WHENEVER someone mentions the term self-made man I always start looking around for the wind they've been sailing close to.
At first sight oddball auctioneer Michael Hogben seems to have come from the early dodgy dealings days of David Dickinson, the Bargain Hunt presenter who now burnishes our screens.
Thanks to DD, the Folkstone auction house owner has unleashed his laddish loud-suited approach to life on TV as an antiques expert advising competing teams and staged the odd TV bidding battle as well. But when you spot Hogben's young blonde wife Lesley in Auction Man (BBC1, Wednesday) you realise he's more of a Lovejoy than a Delboy.
"Isn't she an actress? She looks like Rebecca Lacey (best-known as Irene Stuart the pregnant housekeeper of Monarch Of The Glen)," said my wife. And there was more... or Moir to be precise.
One Jim Moir, who is famous as Darlington-born Vic Reeves.
The comic is so friendly with Hogben that the auctioneer bought Moir's beach-front house and was shown helping the ex-North-East star move home with his young wife Nancy Sorrell. Well, help is too strong a term, Hogben's assistant Eric (another Lovejoy moment) did all the fetching and carrying while his boss enjoyed drinks with the celebrity couple.
My wife fumed quietly as Lesley was shown putting furniture together while her husband smoked a cigarette he'd promised to give up or buy his daughter a Tiffany bracelet. "The wide boy will be buying the bracelet then," she predicted.
And true enough, the Hogbens paraded into Harrods to purchase an item which probably cost the best part of the commission he made on a £28,000 painted chest.
Far more embarrassing than the inability to give up smoking were the scriptwriters for competing EastEnders spin-offs Perfectly Frank (BBC1) and Margery and Gladys (ITV1) on Sunday.
Both managed to feature central storylines of a dead body which wasn't really dead and the idea of rolling the departed up in an old carpet.

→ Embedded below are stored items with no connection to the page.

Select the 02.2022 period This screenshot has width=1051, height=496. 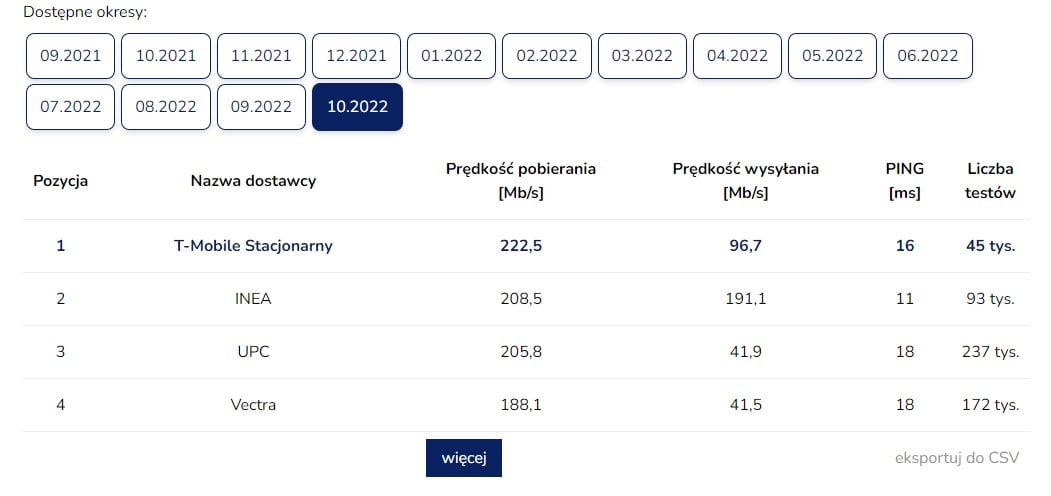click(547, 56)
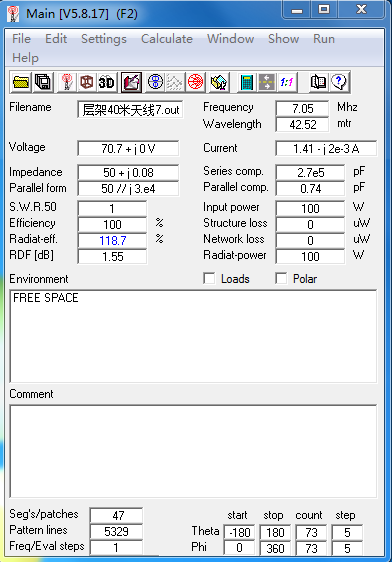
Task: Click the Filename field
Action: (x=130, y=110)
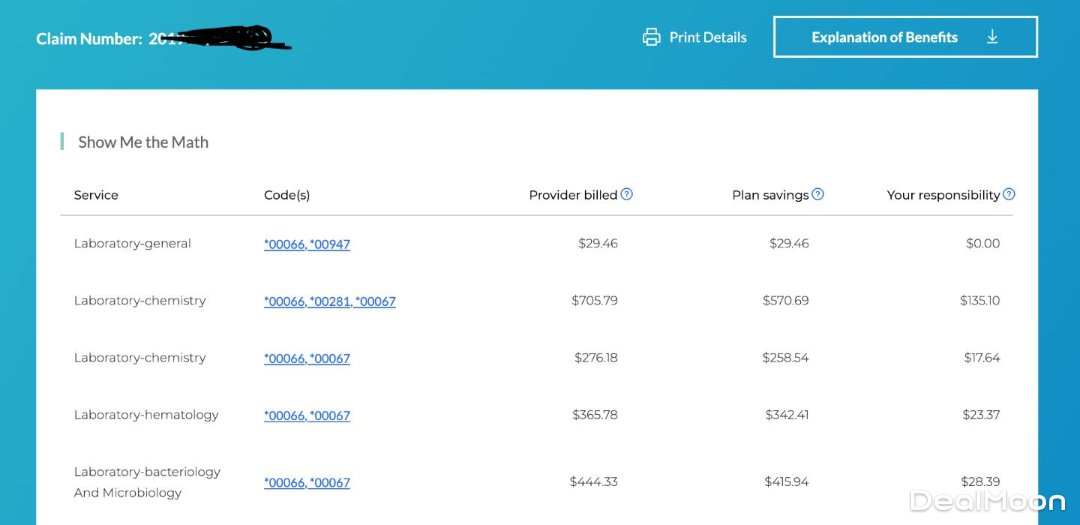Select code *00067 in the $276.18 chemistry row
The image size is (1080, 525).
pyautogui.click(x=330, y=358)
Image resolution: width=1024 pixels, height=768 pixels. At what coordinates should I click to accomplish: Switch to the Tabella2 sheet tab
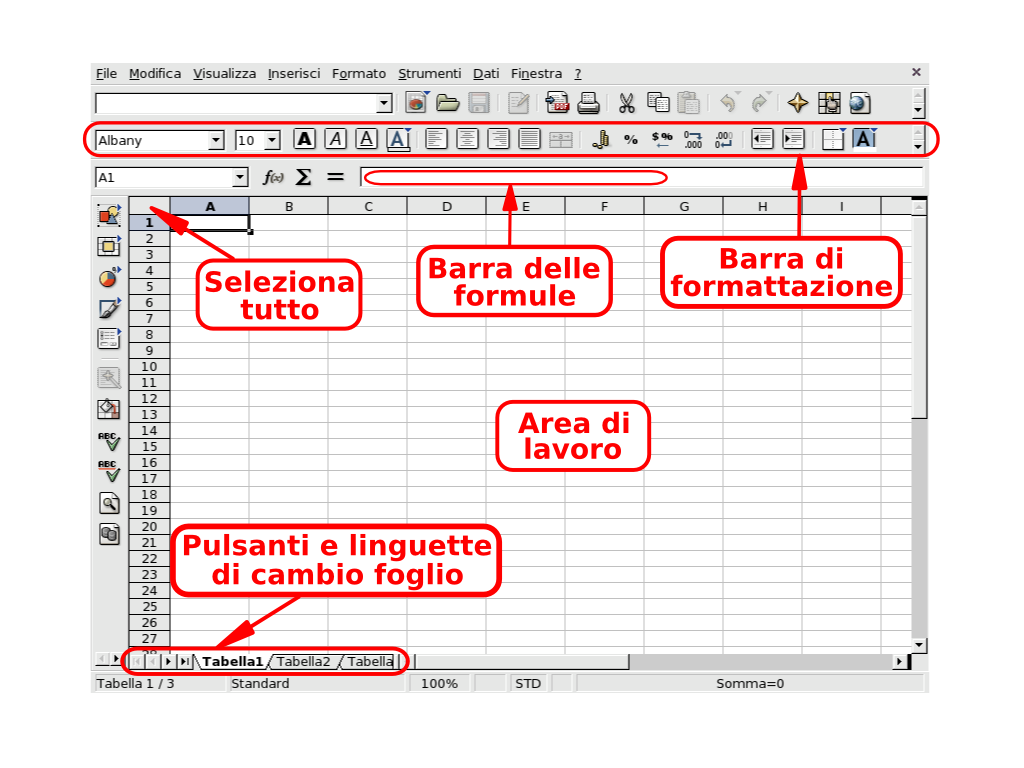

At least Mike Reid's BBC version actually made you laugh while June Brown and Penelope Keith spent two hours barely raising a smile on ITV.
So hang your heads in shame scriptwriters Tony Jordan, John Flanagan and Andrew McCulloch for lack of originality.
The other twist in the ITV plot was that June Brown's cleaner Gladys had had a 20-year affair with Margery's well-heeled husband. "I can't believe this. It's nearly 20 years since June Brown started in EastEnders as Dot Cotton... and she was flipping old then," said my wife. Perhaps we should have opted for Waking The Dead over on BBC1.
High eyebrows man Kevin McCloud travelled to Cumbria this week for Grand Designs (C4, Wednesday) to tut-tut over Helen Gould and Phil Reddy's underground home.
Despite a massive glazed front and beautiful view the overall effect was more gun emplacement than des res thanks to the dungeon-like interior. It didn't help to discover that the architect was called Bodger or that my wife was now humming "I am a mole and I like in a hole".
Even Mr Hogben might have a few problems staging an auction over this home with an asking price of £250,000.